V.3 - Portanto, tudo o que vos disserem, isso fazei e observai; mas não façais
conforme as suas obras; porque dizem e não praticam.
V.4 - Pois atam fardos pesados e difíceis de suportar, e os põem aos ombros dos
homens; mas eles mesmos nem com o dedo querem movê-los.
V.5 - Todas as suas obras eles fazem a fim de serem vistos pelos homens; pois
alargam os seus filactérios, e aumentam as franjas dos seus mantos;
V.6 - gostam do primeiro lugar nos banquetes, das primeiras cadeiras nas sinagogas,
V.7 - das saudações nas praças, e de serem chamados pelos homens: Rabi.
Nos poucos dias que antecederam a Sua morte, Jesus intensificou os ataques contra os Seus adversários, como se vê especialmente nas parábolas dos dois filhos, dos lavradores maus e na parábola das bodas. Mas foi na questão de “Cristo filho de Davi” (22:41-46) que Mateus mostra como Ele os desbaratou e que, a partir daí, ninguém mais se atreveu a fazer-Lhe perguntas, e nem tão pouco, podia responder ao que Ele perguntava. Foi como se eles tivessem capitulado.

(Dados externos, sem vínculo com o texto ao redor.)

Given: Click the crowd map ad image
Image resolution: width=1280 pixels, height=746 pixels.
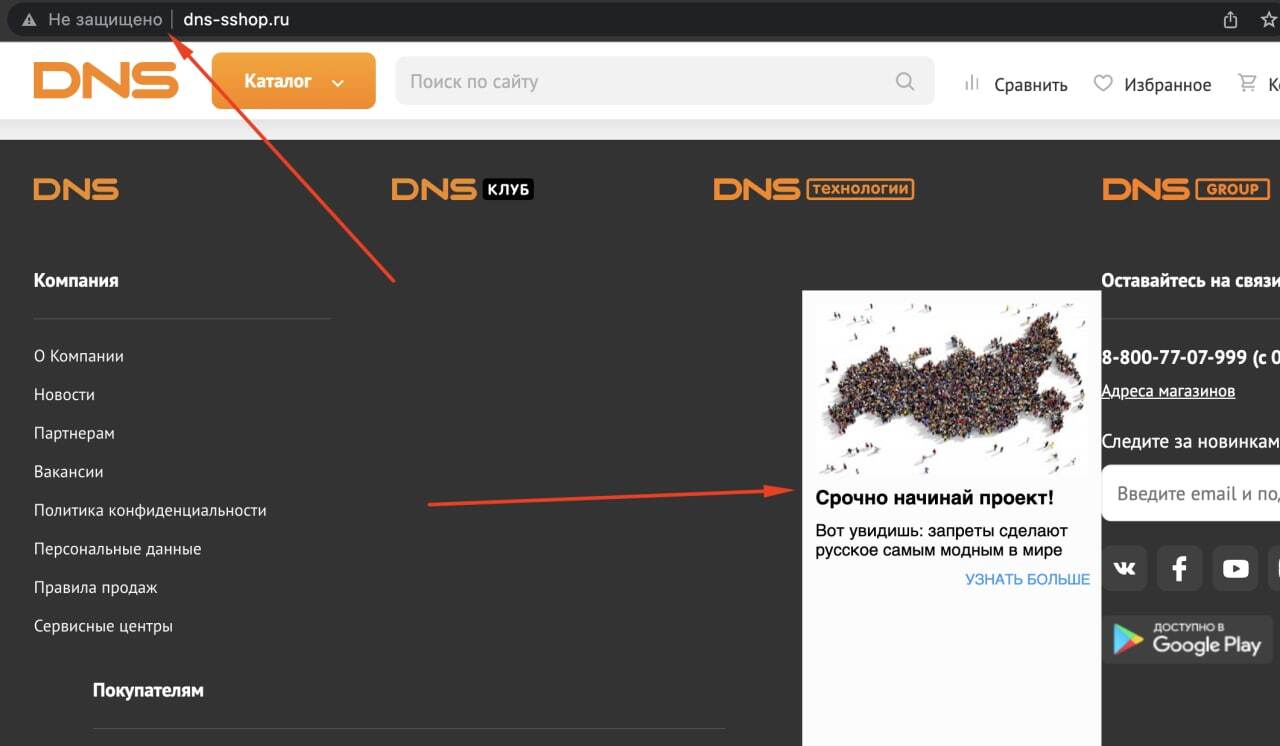Looking at the screenshot, I should point(950,385).
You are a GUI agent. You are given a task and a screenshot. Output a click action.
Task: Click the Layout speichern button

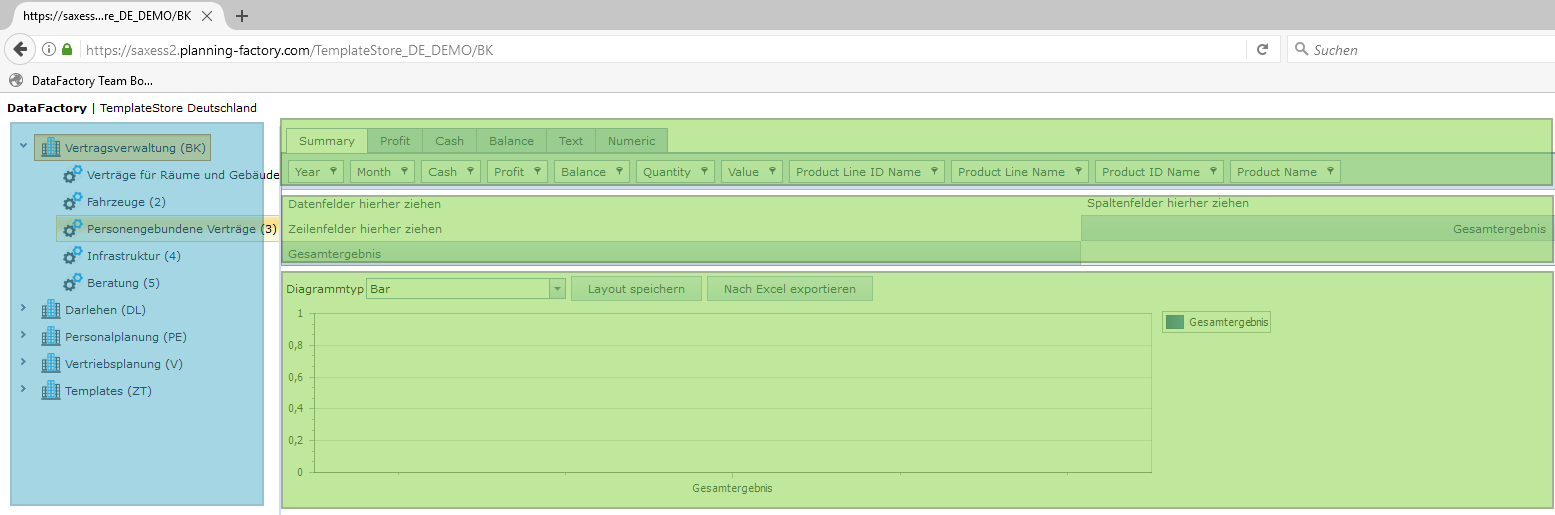[x=636, y=289]
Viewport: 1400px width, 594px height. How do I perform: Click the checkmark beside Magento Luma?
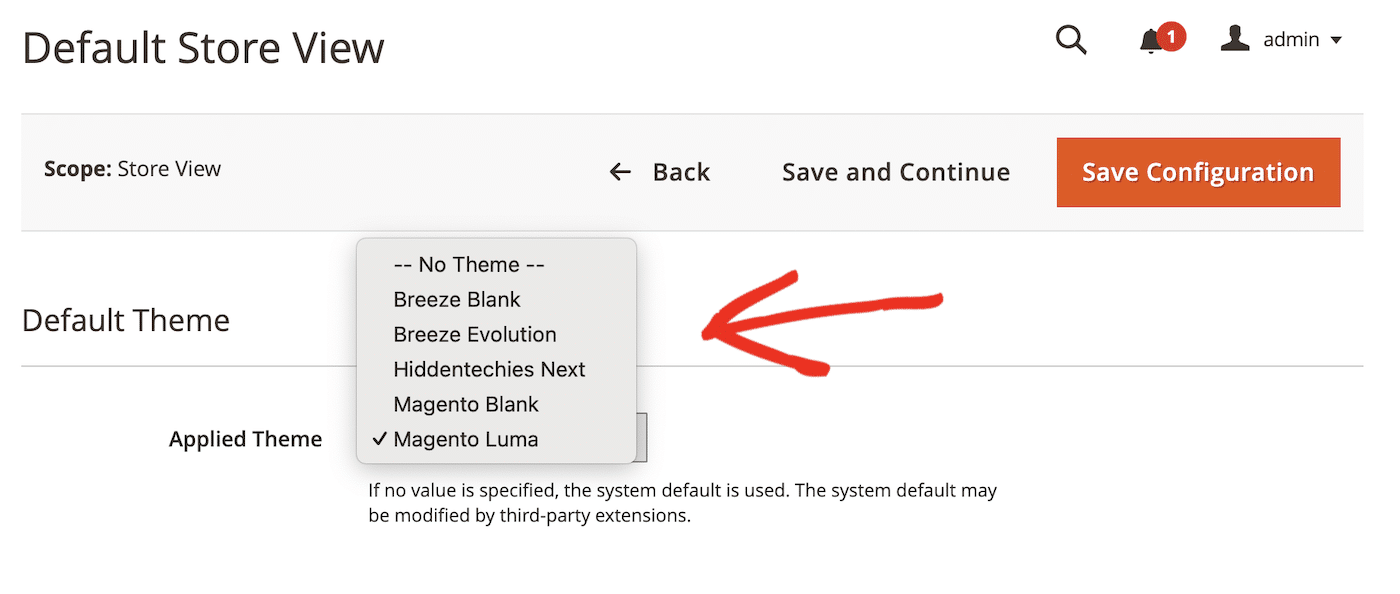(x=379, y=439)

Então o Mestre passou a dirigir-se às multidões que O ouviam com prazer (Marcos 12:27) e aos Seus discípulos. É fácil perceber que do V.1 até o V.7 Ele fala às multidões, fazendo exortações em termos gerais, enquanto do V.8 até o V.12 Ele fala especificamente aos discípulos. Ele mostra a diferença entre a verdadeira devoção a Deus e a falsa religiosidade, contrastando os falsos guias do povo que se opunham a Ele, com os verdadeiros guias espirituais, que devem ser os discípulos que Ele estava preparando e ensinando para exercerem a autoridade espiritual no futuro. É pelo seu próprio comportamento que eles devem interpretar o significado da mensagem que eles pregam.

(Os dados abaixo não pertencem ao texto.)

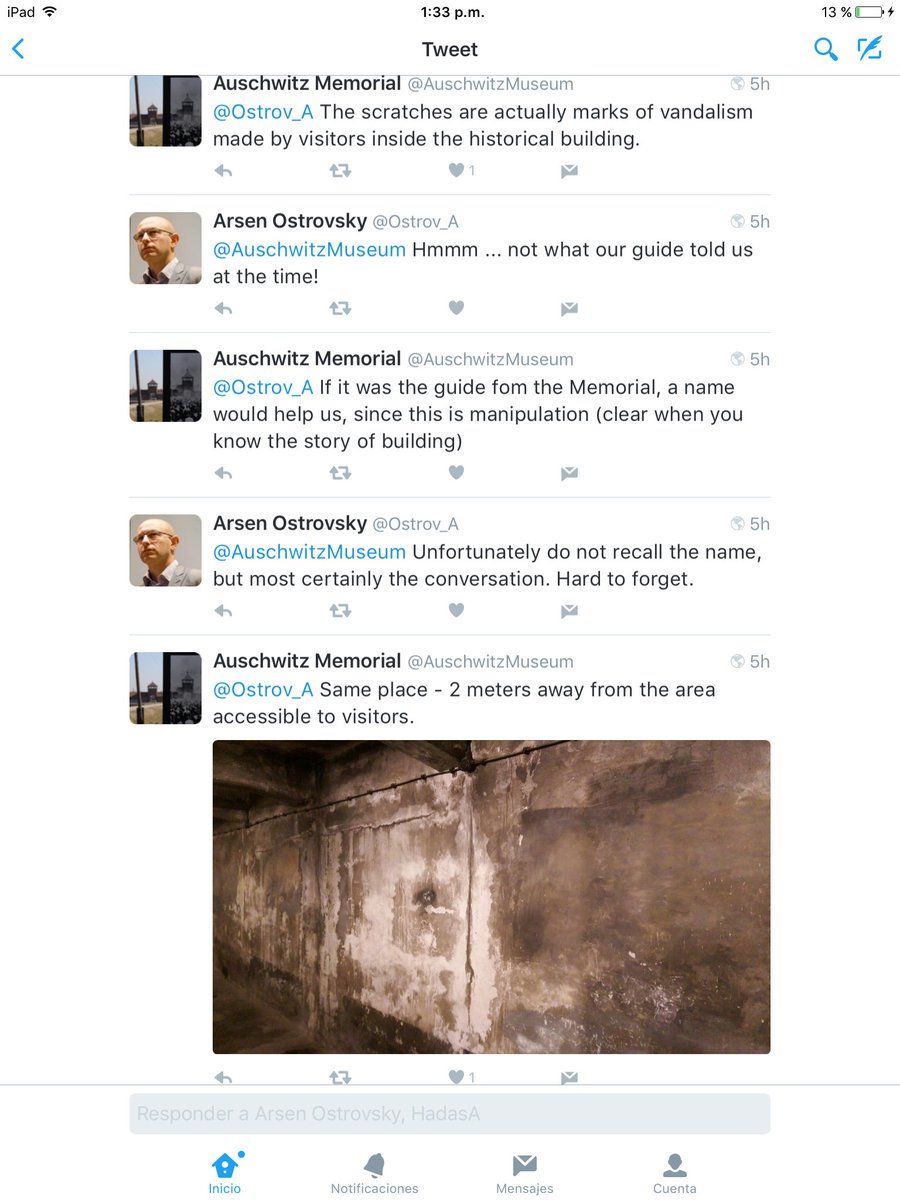Like Arsen Ostrovsky's 'Hard to forget' tweet
The height and width of the screenshot is (1200, 900).
[x=456, y=610]
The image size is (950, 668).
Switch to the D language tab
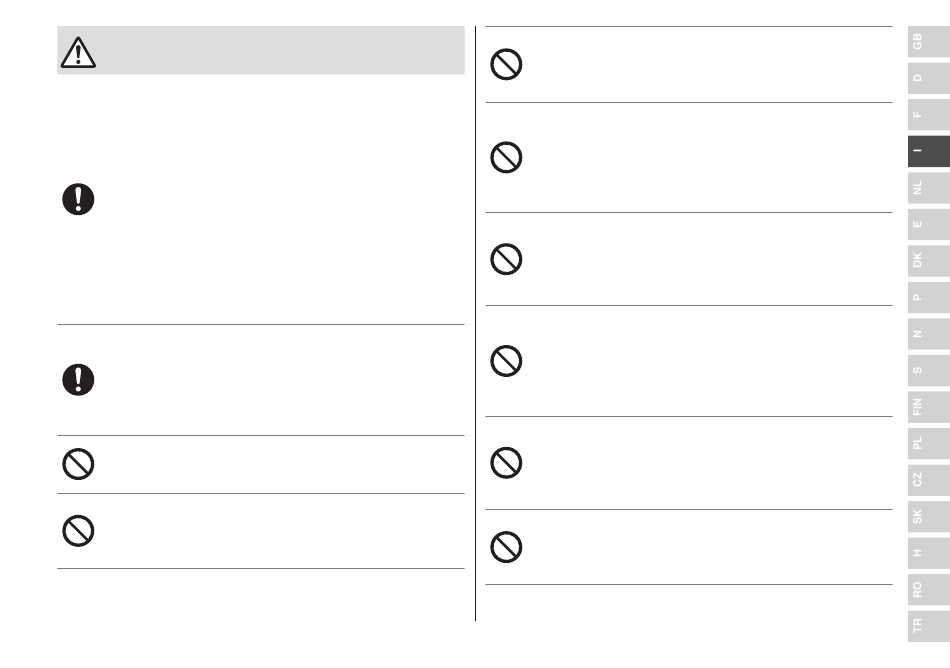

Jesus dá início as censuras, falando da “cadeira de Moisés”, dos escribas e fariseus. Havia nas sinagogas uma cadeira em que se sentavam os rabis para ensinar, durante o culto. Os escribas e muitos dos fariseus eram, “doutores oficiais” da Lei em Israel. Depois de um longo período de preparação, alcançando o título oficial de “rabi”, em uma cerimônia com imposição de mãos, eles acreditavam chegar, através de uma ligação ininterrupta, até ao próprio Moisés, de quem receberam o ensino, a guarda da Lei e a autoridade para ensinar. Da associação de ideias da cadeira dos rabis nas sinagogas e da autoridade para ensinar a Lei de Moisés, surgiu a expressão “cadeira de Moisés”, utilizada por Jesus nessa passagem.
Quando Jesus fala ao povo em geral, para fazer e guardar tudo o que disseram os escribas e fariseus, Ele não está referindo-se aos seus ensinos de maneira absoluta, e nem está endossando-os. Ele está falando daqueles princípios fundamentais da Lei que eles ensinavam, por exemplo, a reverência a Deus e o respeito às Suas Leis, e ao amor ao próximo. Mas havia uma grande incoerência entre o que eles diziam e o que eles faziam. Jesus explica: “porque dizem e não fazem”. Eles assumiam uma grande responsabilidade ao anular, com o seu procedimento, aquilo que ensinavam com autoridade reconhecida oficialmente. A própria literatura rabínica continha este preceito sobre Levítico no Midrash: “O que ensina e não faz, melhor lhe seria não ter nascido”.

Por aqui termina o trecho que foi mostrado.